Neural networks have become kind of trendy recently, and Google gave us a nice library called Tensorflow for working with them. Well, Tensorflow is also kind of hard to get the grasp of, so then they made another abstracted layer on top of Tensorflow to make creating neural networks as easy as humanly possible, so that's how TFLearn happened. This is what we're going to be learning about today.
We're going to build a classifier to determine how likely a semifinalist is to get into TJ, using data from the FCAG website.
Tensorflow is symbolic: this means nothing gets evaulated until you compile the chain of functions. This makes Tensorflow really efficient, because it can optimize stuff based on what you're trying to do.

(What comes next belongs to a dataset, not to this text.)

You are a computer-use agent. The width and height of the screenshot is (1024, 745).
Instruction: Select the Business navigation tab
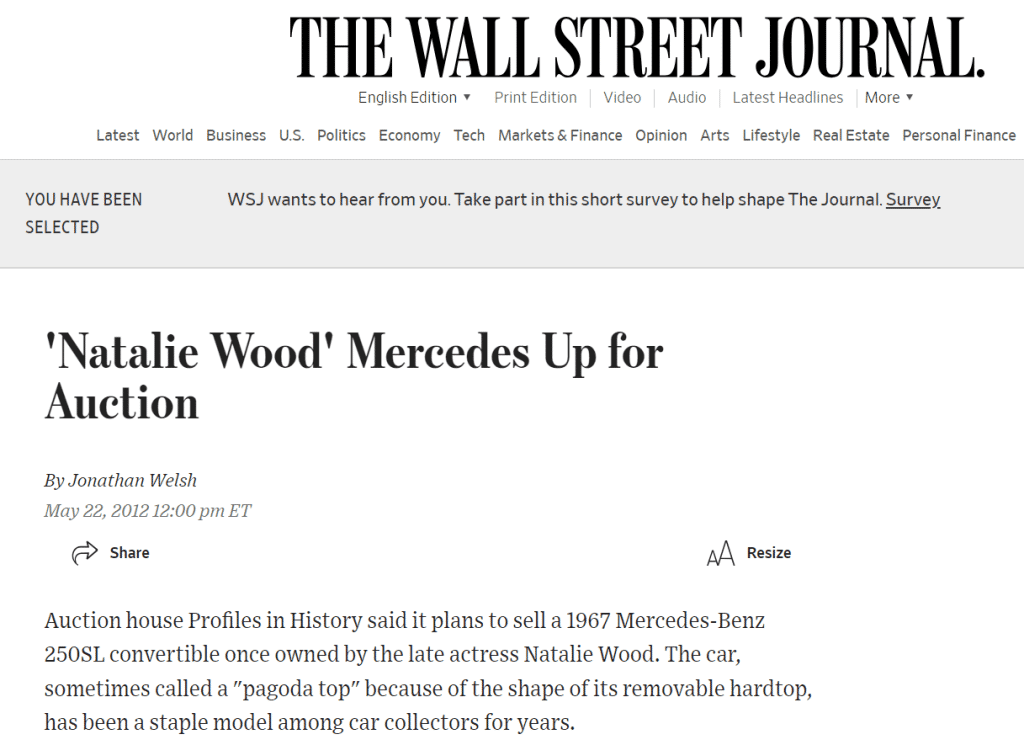click(236, 136)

# Import all of the things we want
import pandas as pd # pandas for reading in data
import numpy as np # numpy because numpy is wonderful
import tflearn # for the neural net™
data = pd.read_excel('./201718.xlsx') # data at fcag.org/tjstatistics.shtml
def preprocess(data):
del data['M/S GPA']
del data['Semifinalist']
del data['ID']
del data['Application Year']
del data['CombineScore']
del data['Math and Verbal']
data.AAP = data['AAP'].fillna(value='No')
data['Final Decision'] = data['Final Decision'].fillna(value='N')
data = data.dropna()
data.reindex()
np_data = data.as_matrix()
np_data[np_data == 'Yes'] = 1
np_data[np_data == 'No'] = 0
np_data[np_data == 'F'] = 1
np_data[np_data == 'M'] = 0
np_data[np_data == 'Y'] = 2
np_data[np_data == 'N'] = 0
np_data[np_data == 'W'] = 1
return np_data
data = preprocess(data)
trX = data[...,:6] # input data
trY = data[..., 6] # labels
optimizer = tflearn.optimizers.Adam(learning_rate=0.01)

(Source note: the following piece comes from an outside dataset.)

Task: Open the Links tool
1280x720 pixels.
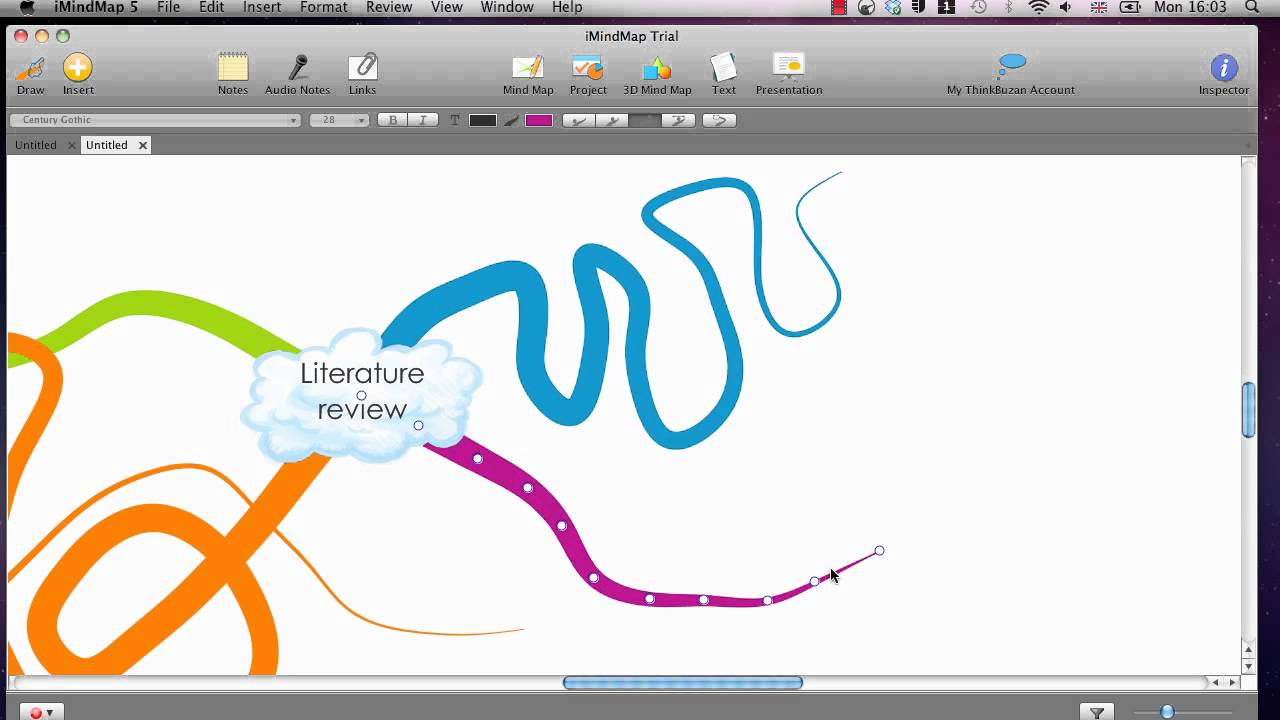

net = tflearn.input_data(shape=[None, 6])
net = tflearn.fully_connected(net, 32, activation='relu')
net = tflearn.fully_connected(net, 32, activation='relu')
net = tflearn.fully_connected(net, 3, activation='softmax')
net = tflearn.regression(net, to_one_hot=True, n_classes=3, optimizer=optimizer, shuffle_batches=True)
model = tflearn.DNN(net)
model.fit(trX, trY, n_epoch=50, batch_size=300, show_metric=True, validation_set=.2)
model.predict([[0, 1, 1, 4, 47, 42]])